--- BEGIN ---

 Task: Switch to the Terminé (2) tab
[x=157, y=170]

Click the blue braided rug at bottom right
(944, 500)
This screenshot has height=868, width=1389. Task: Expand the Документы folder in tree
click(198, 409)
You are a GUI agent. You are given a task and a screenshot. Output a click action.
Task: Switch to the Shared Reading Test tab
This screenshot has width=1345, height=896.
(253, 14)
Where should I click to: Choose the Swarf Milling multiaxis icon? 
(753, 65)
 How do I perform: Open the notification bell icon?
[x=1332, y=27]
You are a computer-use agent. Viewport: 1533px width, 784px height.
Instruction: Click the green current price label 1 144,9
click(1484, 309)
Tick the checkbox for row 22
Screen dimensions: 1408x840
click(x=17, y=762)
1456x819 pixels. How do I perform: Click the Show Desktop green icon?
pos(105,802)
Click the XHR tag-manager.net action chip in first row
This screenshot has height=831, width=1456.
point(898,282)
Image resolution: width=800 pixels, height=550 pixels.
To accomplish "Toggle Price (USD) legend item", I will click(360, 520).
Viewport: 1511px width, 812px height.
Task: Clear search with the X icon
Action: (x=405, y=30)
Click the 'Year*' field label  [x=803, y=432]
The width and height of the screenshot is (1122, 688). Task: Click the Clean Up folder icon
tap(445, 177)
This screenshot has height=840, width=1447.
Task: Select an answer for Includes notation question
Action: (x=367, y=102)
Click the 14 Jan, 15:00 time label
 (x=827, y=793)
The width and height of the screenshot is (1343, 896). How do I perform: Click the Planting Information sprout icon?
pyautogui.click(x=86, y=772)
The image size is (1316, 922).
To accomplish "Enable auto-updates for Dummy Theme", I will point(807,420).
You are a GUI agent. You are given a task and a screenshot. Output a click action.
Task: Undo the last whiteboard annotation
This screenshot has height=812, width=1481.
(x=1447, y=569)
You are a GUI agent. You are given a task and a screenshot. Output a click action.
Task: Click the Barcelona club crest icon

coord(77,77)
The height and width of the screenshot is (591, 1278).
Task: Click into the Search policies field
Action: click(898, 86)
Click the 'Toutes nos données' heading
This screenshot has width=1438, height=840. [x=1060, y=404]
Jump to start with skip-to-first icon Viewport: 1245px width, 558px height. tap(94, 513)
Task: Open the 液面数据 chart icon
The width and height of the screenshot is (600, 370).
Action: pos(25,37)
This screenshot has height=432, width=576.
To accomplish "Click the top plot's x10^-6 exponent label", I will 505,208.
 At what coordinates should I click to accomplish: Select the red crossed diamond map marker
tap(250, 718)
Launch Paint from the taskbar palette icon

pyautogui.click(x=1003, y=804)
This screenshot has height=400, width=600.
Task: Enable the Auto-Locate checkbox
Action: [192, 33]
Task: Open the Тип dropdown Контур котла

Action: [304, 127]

--- END ---

■ PROBLEM DESCRIPTION:
Recast the entries above as a numbered list, from the start of the entries through the line containing "Click the 'Year*'", leaving out blank lines.

■ EXERCISE SOLUTION:
1.  Task: Switch to the Terminé (2) tab
2. [x=157, y=170]
3. Click the blue braided rug at bottom right
4. (944, 500)
5. This screenshot has height=868, width=1389. Task: Expand the Документы folder in tree
6. click(198, 409)
7. You are a GUI agent. You are given a task and a screenshot. Output a click action.
8. Task: Switch to the Shared Reading Test tab
9. This screenshot has width=1345, height=896.
10. (253, 14)
11. Where should I click to: Choose the Swarf Milling multiaxis icon? 
12. (753, 65)
13.  How do I perform: Open the notification bell icon?
14. [x=1332, y=27]
15. You are a computer-use agent. Viewport: 1533px width, 784px height.
16. Instruction: Click the green current price label 1 144,9
17. click(1484, 309)
18. Tick the checkbox for row 22
19. Screen dimensions: 1408x840
20. click(x=17, y=762)
21. 1456x819 pixels. How do I perform: Click the Show Desktop green icon?
22. pos(105,802)
23. Click the XHR tag-manager.net action chip in first row
24. This screenshot has height=831, width=1456.
25. point(898,282)
26. Image resolution: width=800 pixels, height=550 pixels.
27. To accomplish "Toggle Price (USD) legend item", I will click(360, 520).
28. Viewport: 1511px width, 812px height.
29. Task: Clear search with the X icon
30. Action: (x=405, y=30)
31. Click the 'Year*' field label  [x=803, y=432]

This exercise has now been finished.